|Mighty Sandy River|
My long-lost hiking buddy Katie joined me for this latest adventure. Illness and trips (Katie) and a recovering foot (me) had kept us from hiking together for nearly a year. A long day on the trail made for a great opportunity to catch up.
|Last of the fireweed|
Last summer, I'd hiked this same trail on a very rainy day. Although the weather had been uncooperative, overcast skies had made for stunning photos of the falls and drippy green forests - not to mention the lovely pink blooming rhododendrons.
However, by August of a very dry summer, things were quite different. No more rhodies - they'd bloomed and dried up nearly two months ago.
|Where to cross?|
Katie and I set out from the trailhead, following the Sandy River's steep bank. About a mile and half down the trail, we came to the designated river crossing. Last year, the Forest Service had installed a rickety bridge here to aid hikers. But after the bridge was washed away in a freak rainstorm (sadly killing one unlucky person who happened to be on it) it never was replaced.
|Katie finds the crossing log|
So now where did hikers cross? Katie and I walked up and down the bank, scoping out the many bleached logs laying across the river. Our options didn't look great. But then I spied a large amount of footprints in the sandy soil, all leading to one large tree trunk. It appeared that was what everyone was using to cross. Slowly edging my way on top, I realized the tree was stable and getting across was a snap. As I always say, river crossings always look much worse than they really are.
|Rocks define the trail|
Safely on the opposite shore, I headed off to find the trail continuation. But Katie and I must've took a wrong turn, because it was nowhere to be found. After crashing around in the brush for several anxious minutes, I noticed a line of rocks outlining what appeared to be a path. Guess what? That was our trail! In no time at all, we were back in business.
|Thick, green forest|
Beyond the Sandy River Crossing, hikers reach a junction with the Pacific Crest Trail (PCT). Here one has a choice - either to follow the PCT along the Sandy River to Ramona Falls, or take the scenic Ramona Falls trail to the same destination. Or you can explore both trails in a loop. Katie and I chose to follow the PCT first.
|Ultra runners at the falls|
The PCT climbs ever so slightly the entire 2 mile distance to Ramona Falls. Usually not an issue, but on a hot day, even a gentle climb turns into a sweatfest. My friend and I trudged along, wiping our brows, until the sign for Ramona Falls came into view.

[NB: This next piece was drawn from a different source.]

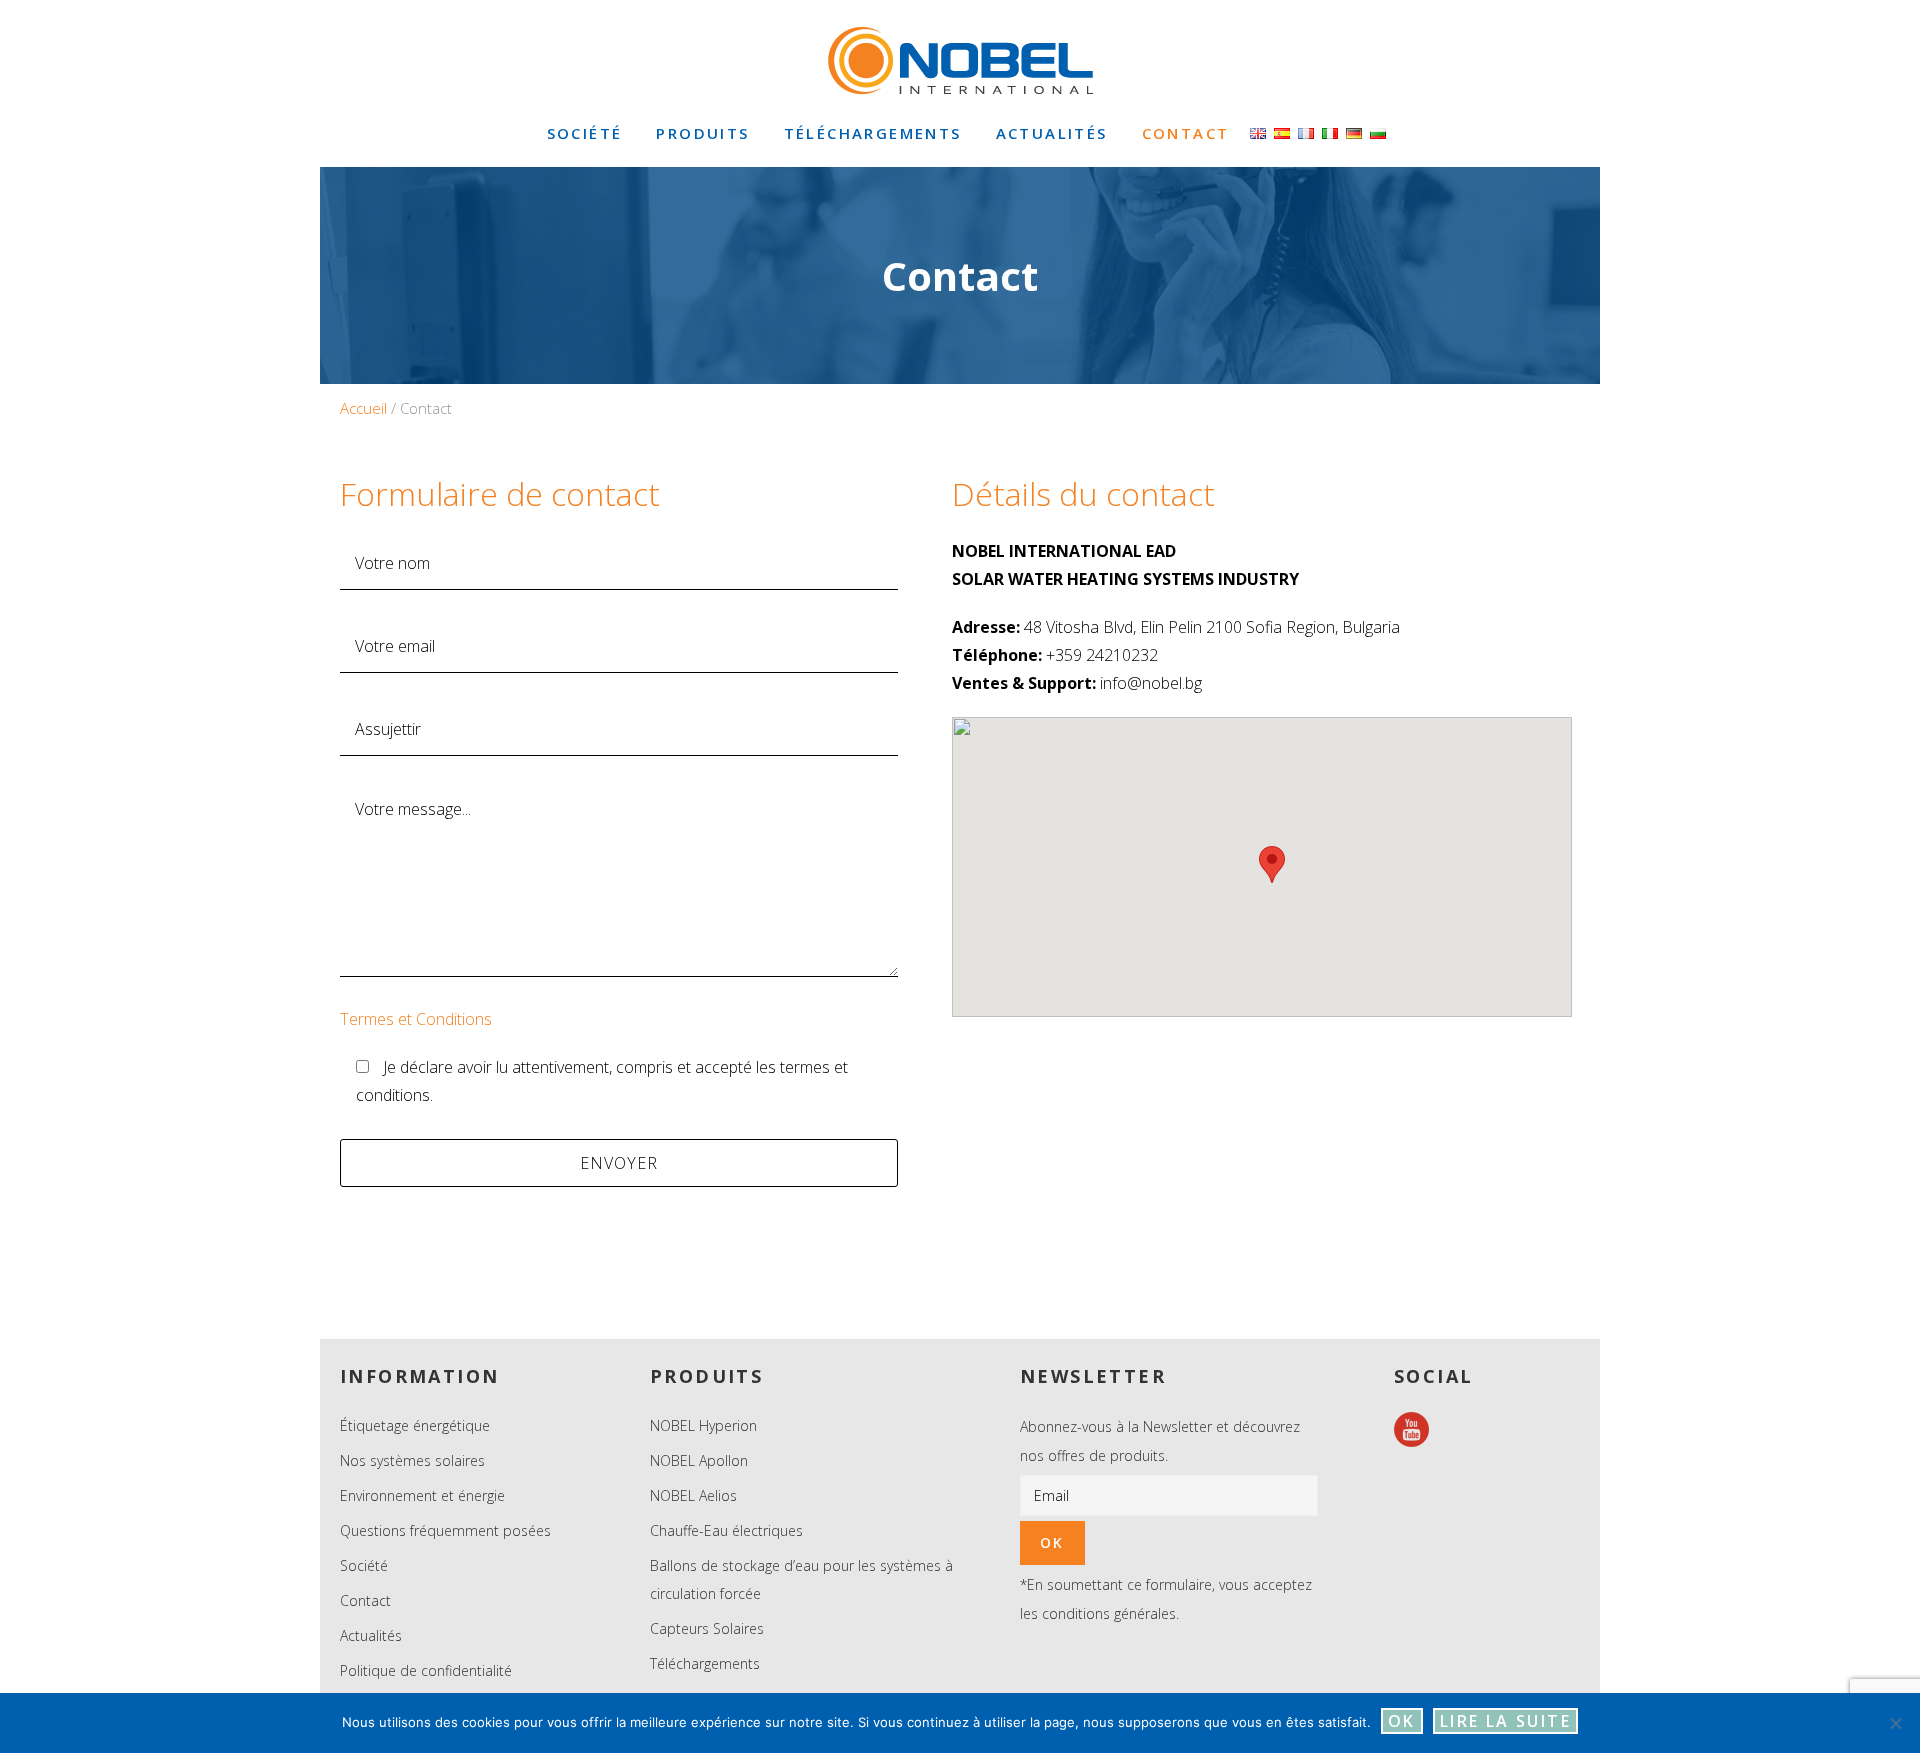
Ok (1402, 1721)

|Ramona Falls in all her glory|
The best thing about waterfall hikes on a hot day is that the temperature is always about ten degrees cooler at the falls themselves. Approaching Ramona Falls, the chilly air felt heavenly. And the waterfall wasn't too shabby either!
|Katie gets goofy (can you guess her favorite color?)|
Just before we reached the falls proper, Katie and I ran into a large group of trail runners. A couple of the group members told us they were part of an ultrarunning "camp" which had started from Timberline Lodge that morning and run all the way down to here (which is quite a long distance, and elevation loss!)
|Lots of gorgeous tiers|
There was probably about twenty folks in the group gathered at the waterfall's base. A spirited bunch of ultra-fit people, when they lined up on the adjacent bridge for pictures, I offered to snap the shutter. I got handed about six cell phones! But I love taking pics of people and was happy to oblige.
|One large tree!|
After bidding our new runner friends goodbye, I got out my tripod and prowled around Ramona Falls for a good fifteen minutes, trying for that money shot. Katie ate a snack, and shivered in the cool air, dropping hints that she was ready to move on.
|Magical cedar forest|
So move on we did, choosing the delightful Ramona Falls Trail for our return. This path follows lovely little Ramona Creek through a fantastic old growth forest of firs, hemlocks, and cedar trees. Ferns and mossy creek banks add a magical feel to the woods.
|Cute little Ramona Creek|
Lots to photograph - I had to make my images quick, and hustle to keep up with Katie.
We passed by an area of the forest where the trees parted to reveal a tall cliff of light colored rock.
After nearly two magical miles,our trail again intersected with the PCT.
|Heading back along the PCT|
Which we followed back to the Sandy River crossing.
|Mt. Hood comes out for a visit|
|Back across the Sandy River|
By the return trip, we were pros at crossing the mighty Sandy River, and Katie practically galloped across the big log.
But the best part of the day for Katie was yet to come. A horse enthusiast since her childhood, we came upon a young lady riding a gorgeous brown horse. Katie just had to stop and meet her! She spent nearly fifteen minutes petting and talking to her new equestrian friend.
|Katie makes a friend|
Another great hike in the books for summer 2015. And good to catch up with one of my hiking buddies.
Stats: 7 miles, 1000 feet elevation gain
Note to my readers: I'm leaving tomorrow for a fun adventure and won't have access to a computer for several days, so I won't be able to visit your blogs. But no worries, I'll be back - and I can't wait to share my photos and stories with you.